Selain memetakan konten ke perjalanan pelanggan dan memahami nilai penelusuran organik konten Anda, ada juga pertimbangan masalah yang dipecahkan konten Anda. Konten yang sangat spesifik yang membahas kebutuhan, keinginan, titik sakit, kategori penelitian, dll. Yang tepat meningkatkan peluang audiens mengungkapkan informasi pribadi mereka. Informasi tersebut kemudian dapat digunakan untuk mengelompokkan pengunjung situs, persona, dan profil yang mirip ke dalam kampanye yang tepat untuk kemudian dimanfaatkan dalam sentuhan pemasaran multi-saluran lainnya seperti email, otomatisasi pemasaran / pemeliharaan prospek, atau distribusi sosial.

Kesimpulan:

Pada akhirnya, konten gating vs. tidak gating dapat diaktifkan dengan benar dalam pendekatan corong strategis. Rekomendasi umum akan menandai konten dengan tepat dan alamat bagian mana yang akan dinilai sebagai "premium" atau tidak.

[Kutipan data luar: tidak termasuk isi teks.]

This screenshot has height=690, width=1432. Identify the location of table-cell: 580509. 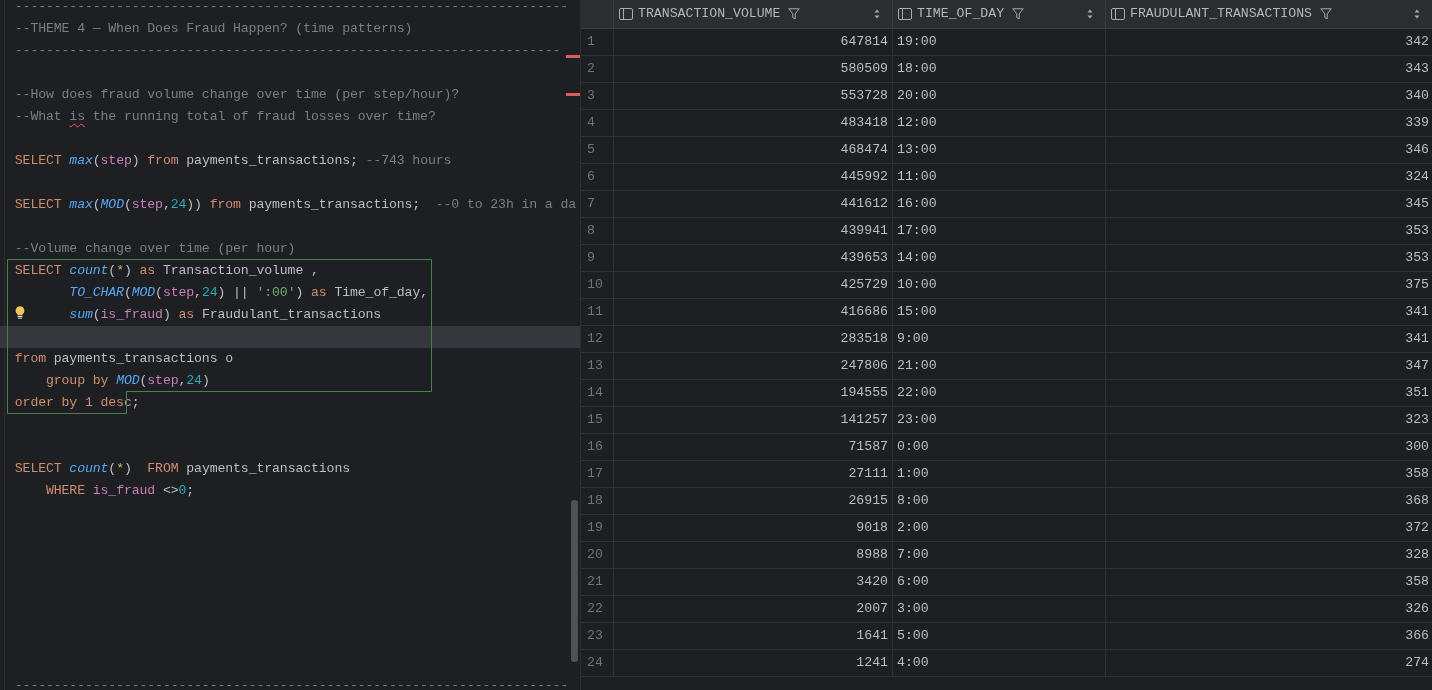
(754, 69).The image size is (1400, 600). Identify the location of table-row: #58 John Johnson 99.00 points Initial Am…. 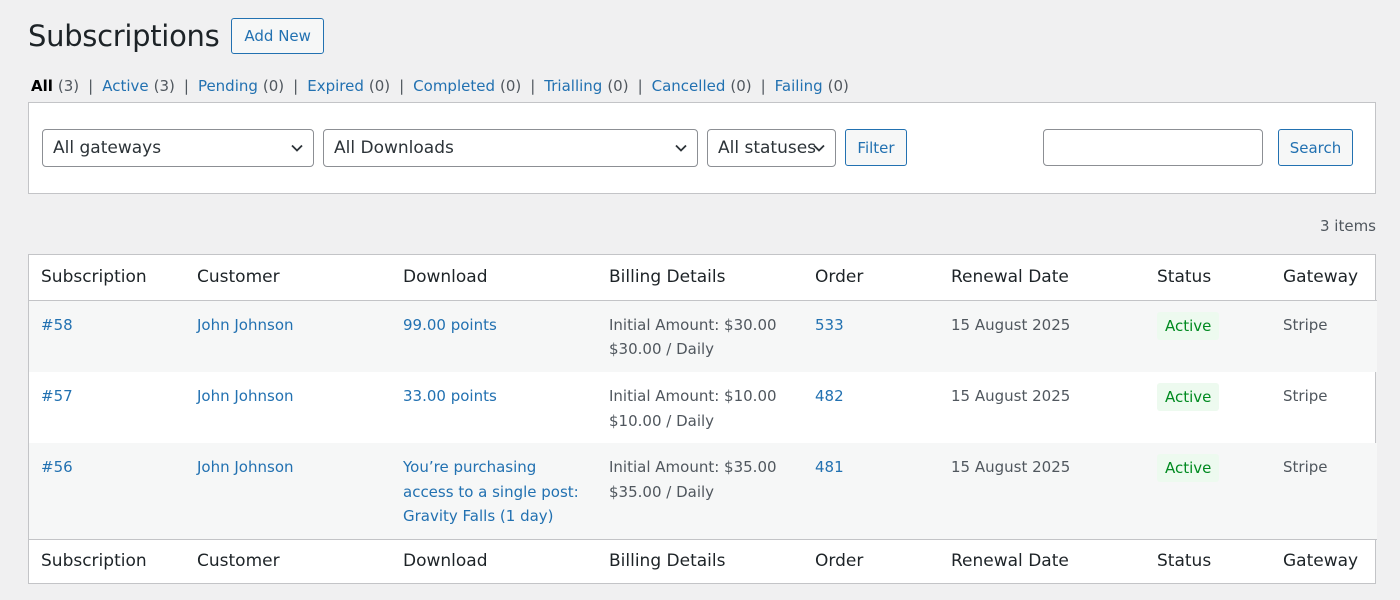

Pada saat pengguna digital terus-menerus dibanjiri dengan konten yang paling relevan bagi mereka, penting untuk memahami cara memeliharanya melalui perpaduan strategis antara konten yang terjaga keamanannya dan tanpa gerbang. Memotong perilaku mereka adalah kunci untuk sentuhan pertama itu, tetapi konten yang tepat, pada waktu yang tepat, untuk "harga" yang tepat bagi pengguna adalah hal yang akan membuat mereka kembali.

Bagaimana menurut Anda?

Situs ini menggunakan Akismet untuk mengurangi spam. Pelajari bagaimana data komentar Anda diproses.